Exercise aim: Down to the last line, transcribe the records verbatim and exclude the images.

Records to process:
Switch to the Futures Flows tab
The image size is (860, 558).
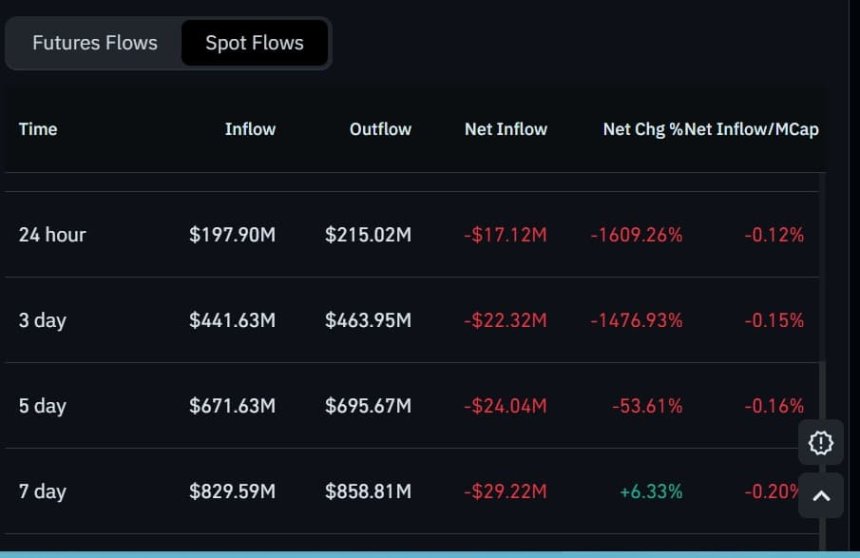94,43
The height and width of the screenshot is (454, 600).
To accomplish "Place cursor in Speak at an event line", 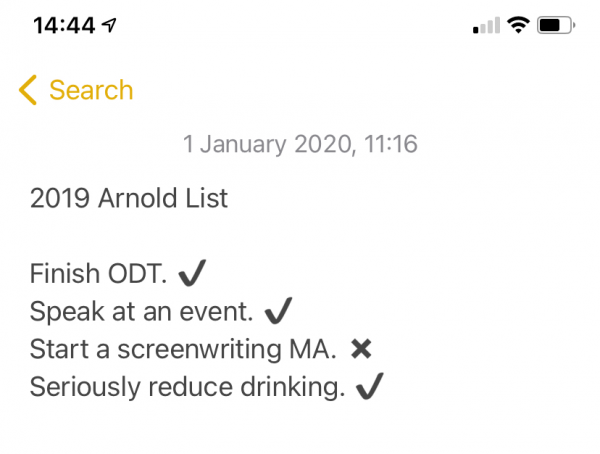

Written solution:
Switch to the Futures Flows tab
The image size is (860, 558).
94,43
The height and width of the screenshot is (454, 600).
To accomplish "Place cursor in Speak at an event line", 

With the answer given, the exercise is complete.